▶ [Provided data]

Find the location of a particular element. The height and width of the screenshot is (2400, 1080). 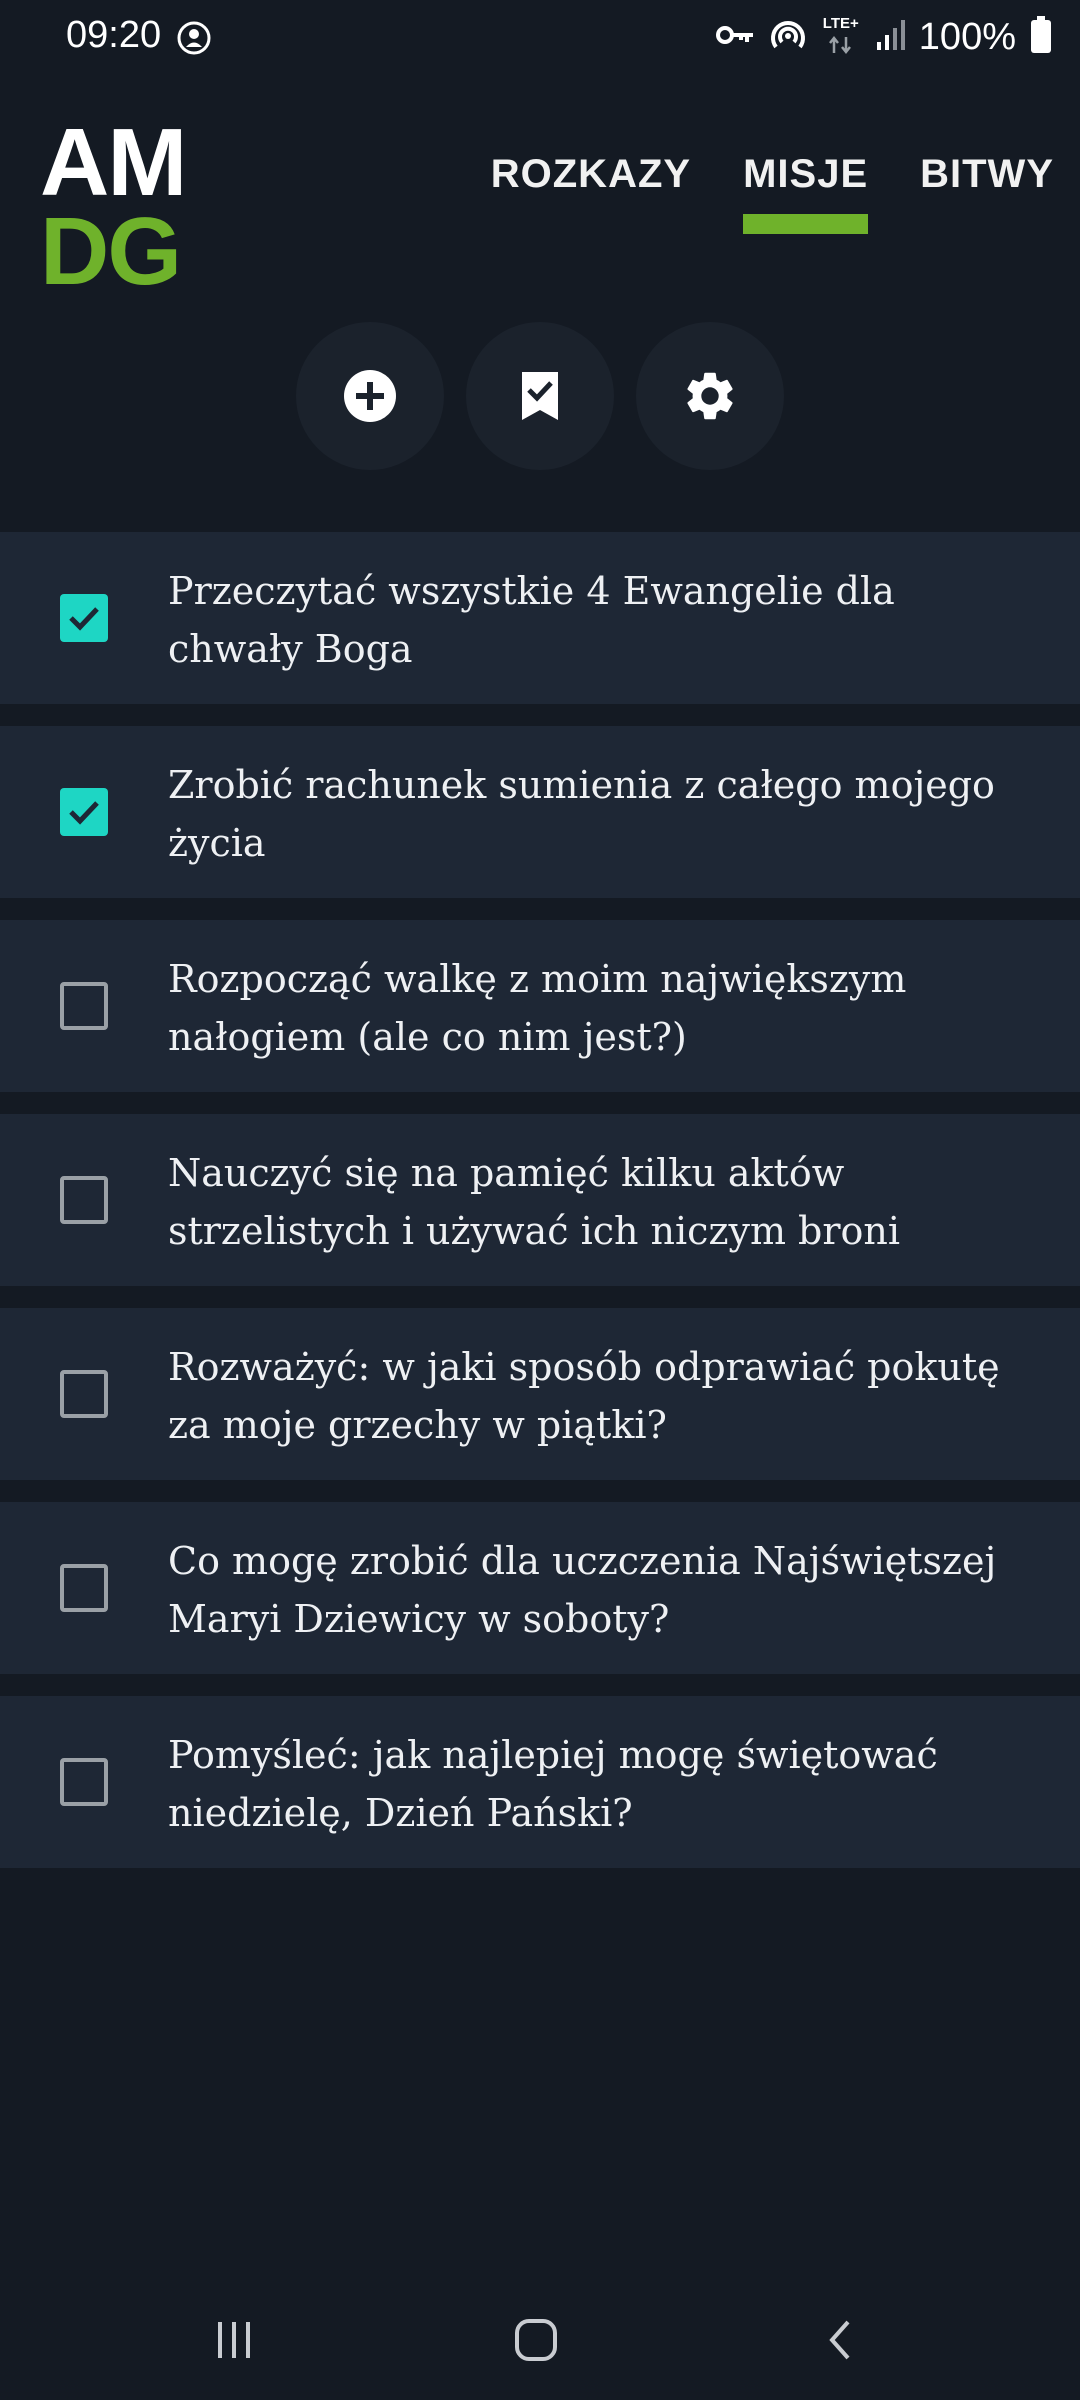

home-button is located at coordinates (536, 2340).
==
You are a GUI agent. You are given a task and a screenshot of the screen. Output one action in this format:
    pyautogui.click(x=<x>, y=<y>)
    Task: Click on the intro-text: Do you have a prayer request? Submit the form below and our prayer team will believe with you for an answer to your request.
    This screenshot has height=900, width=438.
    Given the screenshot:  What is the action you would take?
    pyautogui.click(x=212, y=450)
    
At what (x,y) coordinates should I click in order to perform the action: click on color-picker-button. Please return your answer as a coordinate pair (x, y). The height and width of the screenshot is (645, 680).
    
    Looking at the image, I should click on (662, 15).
---
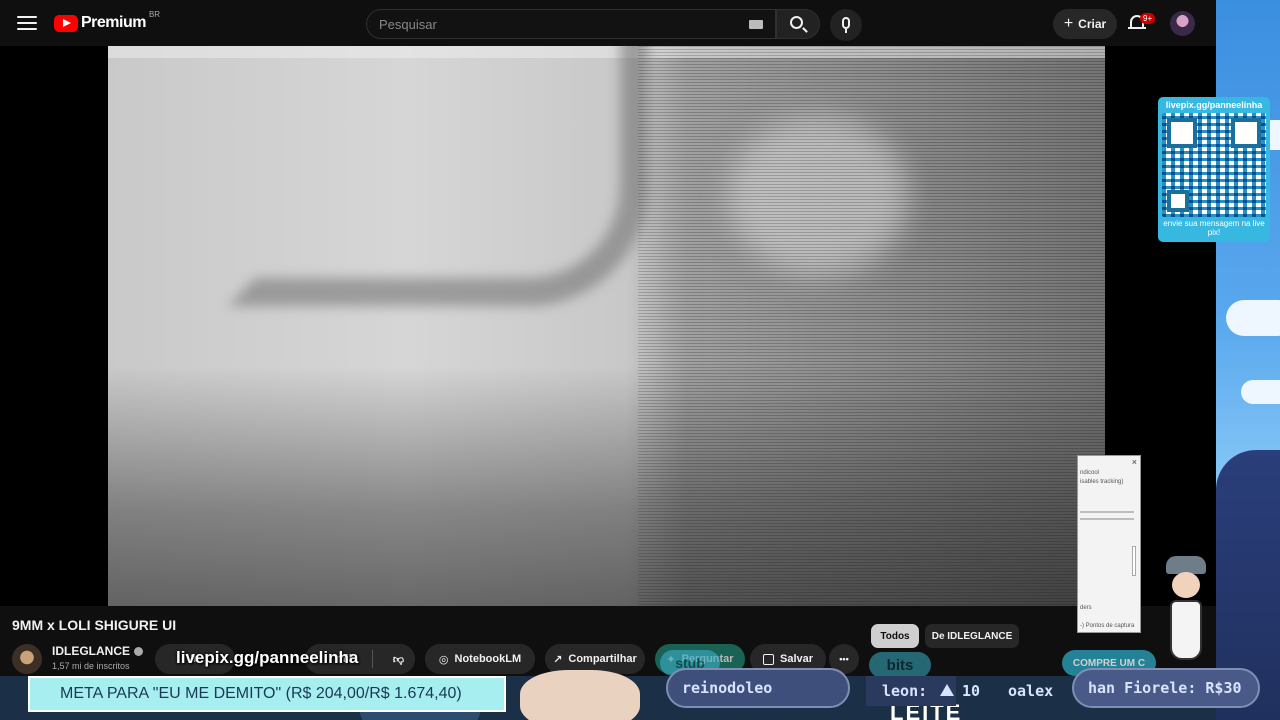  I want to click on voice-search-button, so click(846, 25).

▶ [About this exercise] Please identify every line of the records containing the word "coordinates" and copy each one. Case counts.

▶ [Problem solution]
home-button is located at coordinates (536, 2340).
At what (x,y) coordinates should I click in order to perform the action: click on color-picker-button. Please return your answer as a coordinate pair (x, y). The height and width of the screenshot is (645, 680).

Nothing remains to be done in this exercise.